XPENG P7+: O Gigante Chinês Ataca a Europa
No Salão Automóvel de Bruxelas, o XPENG P7+ fez a sua estreia: um fastback inteligente com o qual a ambiciosa tecnológica chinesa quer convencer os europeus de que o futuro pertence à inteligência artificial, não à velha indústria automóvel. O presidente da XPENG, He Xiaopeng, não poupou nas palavras durante a apresentação, prometendo uma nova era em que o automóvel deixa de ser mero transporte para se tornar num computador sobre rodas. No centro do P7+ está o chip Turing, desenvolvido internamente, capaz de realizar 750 biliões de operações por segundo—um poder de processamento que, em teoria, deixa a concorrência a ver pó.
Esta máquina nasceu da convicção de que conduzir deve ser o mais simples possível. Impulsionado por inteligência artificial, o P7+ muda de faixa sozinho, estaciona sem hesitações e oferece sistemas de assistência ao condutor que evoluem com atualizações remotas. Para reforçar a sua vantagem tecnológica, a XPENG apresentou o carregamento ultra-rápido 5C, prometendo carregar a bateria dos 10 aos 80 por cento em apenas 12 minutos—tempo suficiente para um café rápido na estação de serviço.

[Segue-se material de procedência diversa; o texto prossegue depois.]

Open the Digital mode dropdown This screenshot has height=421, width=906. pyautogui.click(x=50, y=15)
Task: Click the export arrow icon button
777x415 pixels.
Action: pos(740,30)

Apesar de toda a conversa sobre inteligência, a XPENG não esqueceu as exigências europeias de espaço e luxo. O P7+ foi desenhado para juntar a elegância de uma berlina ao espaço de um monovolume, com um interior dominado por bancos em pele Nappa e ecrãs generosos. O conforto é garantido por uma suspensão sofisticada, pensada para enfrentar tanto os paralelos de Bruxelas como as Autobahns alemãs, enquanto a estrutura em aço de alta resistência pretende transmitir uma sensação de segurança que nem sempre se associa aos carros chineses.
Talvez o mais relevante seja o facto de a XPENG já não se contentar em importar: parte da produção passou para a Europa. A série-piloto do P7+ está a ser montada na fábrica da Magna Steyr, na Áustria, sinalizando uma viragem estratégica para a produção local. Depois de duplicar as vendas globais em 2025, a marca espera ainda mais de 2026, apostando que os europeus estão finalmente prontos para trocar as habituais marcas alemãs pela inteligência artificial chinesa. Os primeiros exemplares deverão chegar às estradas europeias já no segundo trimestre deste ano, embora os preços e especificações finais continuem envoltos em mistério.